Deshalb wurde in Analogie zum überkommenen weltlichen Rechtswesen eine Strafinstanz geschaffen, die dem schuldigen Sünder je nach Schwere seines Vergehens eine Zeit der Strafe zumaß, die er im Fegefeuer zu erdulden hatte.
Dass man dabei an Peinigungen analog dem weltlichen Gerichtswesen dachte, entsprach ganz dem Geist der Epoche.
Ablässe sollten diese zeitlichen Strafen durch Bußopfer während der Lebenszeit vermindern helfen, das konnte durch Wallfahrten, gute Taten oder eben durch den Kauf von Ablassbriefen geschehen.

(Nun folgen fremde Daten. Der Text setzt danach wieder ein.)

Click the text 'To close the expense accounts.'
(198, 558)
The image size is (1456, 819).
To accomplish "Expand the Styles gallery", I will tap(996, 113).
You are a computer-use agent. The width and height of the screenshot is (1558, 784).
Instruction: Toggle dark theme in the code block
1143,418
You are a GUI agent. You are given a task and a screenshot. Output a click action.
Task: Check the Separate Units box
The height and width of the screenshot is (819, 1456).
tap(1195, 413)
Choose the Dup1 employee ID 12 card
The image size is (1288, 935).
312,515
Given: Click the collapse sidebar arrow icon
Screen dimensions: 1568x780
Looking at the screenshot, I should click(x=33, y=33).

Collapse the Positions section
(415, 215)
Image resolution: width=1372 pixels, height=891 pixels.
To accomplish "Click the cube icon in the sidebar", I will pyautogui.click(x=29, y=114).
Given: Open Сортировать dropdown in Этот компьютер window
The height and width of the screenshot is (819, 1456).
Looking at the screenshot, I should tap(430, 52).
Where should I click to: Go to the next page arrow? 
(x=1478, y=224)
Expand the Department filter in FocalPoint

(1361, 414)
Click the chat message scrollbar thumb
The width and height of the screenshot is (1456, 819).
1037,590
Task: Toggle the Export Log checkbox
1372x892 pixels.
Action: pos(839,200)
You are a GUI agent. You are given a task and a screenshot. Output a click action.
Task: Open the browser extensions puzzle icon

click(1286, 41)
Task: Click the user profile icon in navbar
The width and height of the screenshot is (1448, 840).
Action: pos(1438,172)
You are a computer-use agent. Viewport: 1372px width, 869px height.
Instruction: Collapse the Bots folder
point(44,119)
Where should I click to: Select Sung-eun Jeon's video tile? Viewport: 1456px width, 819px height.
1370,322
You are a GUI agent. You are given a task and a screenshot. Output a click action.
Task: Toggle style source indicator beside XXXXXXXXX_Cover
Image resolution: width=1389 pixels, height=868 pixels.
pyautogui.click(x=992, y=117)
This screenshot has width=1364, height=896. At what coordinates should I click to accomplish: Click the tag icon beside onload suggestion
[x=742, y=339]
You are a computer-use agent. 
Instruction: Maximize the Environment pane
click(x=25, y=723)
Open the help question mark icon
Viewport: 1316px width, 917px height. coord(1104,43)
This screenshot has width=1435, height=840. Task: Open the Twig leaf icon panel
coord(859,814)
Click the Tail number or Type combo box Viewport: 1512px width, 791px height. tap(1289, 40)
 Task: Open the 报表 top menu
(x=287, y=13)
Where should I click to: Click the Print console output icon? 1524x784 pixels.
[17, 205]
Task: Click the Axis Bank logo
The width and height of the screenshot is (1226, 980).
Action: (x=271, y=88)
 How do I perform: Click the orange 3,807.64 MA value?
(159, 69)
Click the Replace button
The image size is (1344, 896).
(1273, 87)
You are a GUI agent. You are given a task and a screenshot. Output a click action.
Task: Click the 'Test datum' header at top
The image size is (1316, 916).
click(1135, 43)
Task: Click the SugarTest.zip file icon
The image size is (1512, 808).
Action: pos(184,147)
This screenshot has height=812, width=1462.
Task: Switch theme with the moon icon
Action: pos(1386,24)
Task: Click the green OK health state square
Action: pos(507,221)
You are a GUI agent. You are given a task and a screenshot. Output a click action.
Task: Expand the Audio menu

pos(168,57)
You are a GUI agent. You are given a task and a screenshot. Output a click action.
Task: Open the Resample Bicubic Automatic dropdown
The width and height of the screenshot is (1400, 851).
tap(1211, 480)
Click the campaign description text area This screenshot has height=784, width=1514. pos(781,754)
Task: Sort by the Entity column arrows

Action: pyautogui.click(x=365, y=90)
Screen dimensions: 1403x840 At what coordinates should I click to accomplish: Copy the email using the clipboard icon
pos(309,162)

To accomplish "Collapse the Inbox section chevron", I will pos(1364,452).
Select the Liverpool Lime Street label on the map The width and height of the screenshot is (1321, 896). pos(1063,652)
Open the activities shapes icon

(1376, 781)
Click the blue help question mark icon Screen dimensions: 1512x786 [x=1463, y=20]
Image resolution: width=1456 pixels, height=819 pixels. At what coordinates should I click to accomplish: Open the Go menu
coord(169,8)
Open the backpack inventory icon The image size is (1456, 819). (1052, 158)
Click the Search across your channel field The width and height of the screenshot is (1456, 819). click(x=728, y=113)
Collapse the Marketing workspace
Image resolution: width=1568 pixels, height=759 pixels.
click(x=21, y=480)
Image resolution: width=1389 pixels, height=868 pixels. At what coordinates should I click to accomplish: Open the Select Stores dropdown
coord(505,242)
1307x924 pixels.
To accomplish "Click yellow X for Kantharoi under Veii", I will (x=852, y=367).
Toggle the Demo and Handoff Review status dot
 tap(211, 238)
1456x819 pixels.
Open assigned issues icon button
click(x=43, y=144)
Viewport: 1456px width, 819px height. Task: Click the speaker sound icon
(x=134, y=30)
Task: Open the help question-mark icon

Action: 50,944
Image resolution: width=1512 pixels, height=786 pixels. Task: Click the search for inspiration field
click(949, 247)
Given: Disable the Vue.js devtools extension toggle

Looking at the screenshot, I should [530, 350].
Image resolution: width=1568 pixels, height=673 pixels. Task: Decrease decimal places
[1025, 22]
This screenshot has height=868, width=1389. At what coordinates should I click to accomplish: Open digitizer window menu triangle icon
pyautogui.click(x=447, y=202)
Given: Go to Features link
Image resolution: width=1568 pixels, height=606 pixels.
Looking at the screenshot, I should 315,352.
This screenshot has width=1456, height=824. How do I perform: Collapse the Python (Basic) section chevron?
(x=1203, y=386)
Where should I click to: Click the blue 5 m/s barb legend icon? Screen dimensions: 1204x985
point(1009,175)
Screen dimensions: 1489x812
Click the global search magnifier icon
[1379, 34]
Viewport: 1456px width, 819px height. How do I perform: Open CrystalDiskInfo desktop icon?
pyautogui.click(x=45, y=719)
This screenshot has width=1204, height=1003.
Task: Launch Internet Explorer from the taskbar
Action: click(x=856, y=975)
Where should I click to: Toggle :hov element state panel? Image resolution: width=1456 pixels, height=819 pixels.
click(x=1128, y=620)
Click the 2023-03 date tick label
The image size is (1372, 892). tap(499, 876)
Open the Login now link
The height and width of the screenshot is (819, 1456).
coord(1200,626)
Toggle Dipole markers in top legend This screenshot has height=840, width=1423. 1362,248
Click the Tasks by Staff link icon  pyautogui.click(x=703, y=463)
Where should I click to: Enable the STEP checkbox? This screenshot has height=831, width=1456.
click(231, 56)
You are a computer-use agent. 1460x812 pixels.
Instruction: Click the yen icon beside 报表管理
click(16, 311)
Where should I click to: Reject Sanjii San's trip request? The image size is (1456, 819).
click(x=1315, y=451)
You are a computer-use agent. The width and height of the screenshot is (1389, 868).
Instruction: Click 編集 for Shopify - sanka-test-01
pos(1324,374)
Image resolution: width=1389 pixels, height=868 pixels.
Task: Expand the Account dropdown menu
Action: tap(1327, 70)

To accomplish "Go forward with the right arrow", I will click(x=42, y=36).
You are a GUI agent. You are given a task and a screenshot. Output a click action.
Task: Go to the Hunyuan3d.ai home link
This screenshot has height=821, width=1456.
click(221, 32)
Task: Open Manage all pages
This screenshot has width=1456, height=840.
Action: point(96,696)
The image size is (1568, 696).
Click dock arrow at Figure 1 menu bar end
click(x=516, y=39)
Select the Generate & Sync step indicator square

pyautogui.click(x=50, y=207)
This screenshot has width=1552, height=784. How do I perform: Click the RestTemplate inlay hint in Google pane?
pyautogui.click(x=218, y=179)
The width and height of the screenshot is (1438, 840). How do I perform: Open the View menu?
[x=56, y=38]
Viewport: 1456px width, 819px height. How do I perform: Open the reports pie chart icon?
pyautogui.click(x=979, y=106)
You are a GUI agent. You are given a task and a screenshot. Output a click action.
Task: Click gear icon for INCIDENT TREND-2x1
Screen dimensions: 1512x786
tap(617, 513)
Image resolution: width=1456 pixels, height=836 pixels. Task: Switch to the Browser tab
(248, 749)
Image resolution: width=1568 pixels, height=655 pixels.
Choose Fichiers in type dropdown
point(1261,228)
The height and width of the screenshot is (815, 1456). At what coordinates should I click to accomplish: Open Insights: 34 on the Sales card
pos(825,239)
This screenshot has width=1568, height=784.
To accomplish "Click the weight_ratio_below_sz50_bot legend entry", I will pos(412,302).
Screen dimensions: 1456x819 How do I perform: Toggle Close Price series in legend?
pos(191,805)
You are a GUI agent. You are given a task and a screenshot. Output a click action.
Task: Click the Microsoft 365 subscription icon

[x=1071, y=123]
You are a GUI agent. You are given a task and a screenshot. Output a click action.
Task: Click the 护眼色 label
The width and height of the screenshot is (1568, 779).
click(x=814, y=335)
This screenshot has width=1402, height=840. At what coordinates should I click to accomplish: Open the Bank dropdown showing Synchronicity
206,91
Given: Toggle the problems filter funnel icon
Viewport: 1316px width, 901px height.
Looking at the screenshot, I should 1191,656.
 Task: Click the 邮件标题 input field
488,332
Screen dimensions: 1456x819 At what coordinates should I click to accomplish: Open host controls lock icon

Dahinter steckte theologisch die realistische Auffassung, dass zum Erwerb von Geld Arbeit und Mühe aufgebracht werden muss, also dafür ein Opfer zu erbringen ist.
Gegen den mit der Zeit – wie bei allen Geldangelegenheiten unvermeidlichen – Missbrauch des Ablasswesens durch verweltlichte Kleriker bezog Luther wie viele andere katholische Kritiker Stellung.

Dass sich dann im Laufe der Kontroverse die polaren Standpunkte immer mehr radikalisierten, führte zu der theologischen Entgegensetzung von „Werkgerechtigkeit“ und „Gnade“.
Am Ende stand jene religiöse Spaltung des christlichen Europas, die mit zahllosen Kriegen und Millionen Opfern bezahlt wurde.
Zu keinem Zeitpunkt aber gab es eine katholische Auffassung, wonach sich das Urteil des Jüngsten Gerichts über Heil oder Verdammnis durch Geldzahlungen vorentscheiden ließe.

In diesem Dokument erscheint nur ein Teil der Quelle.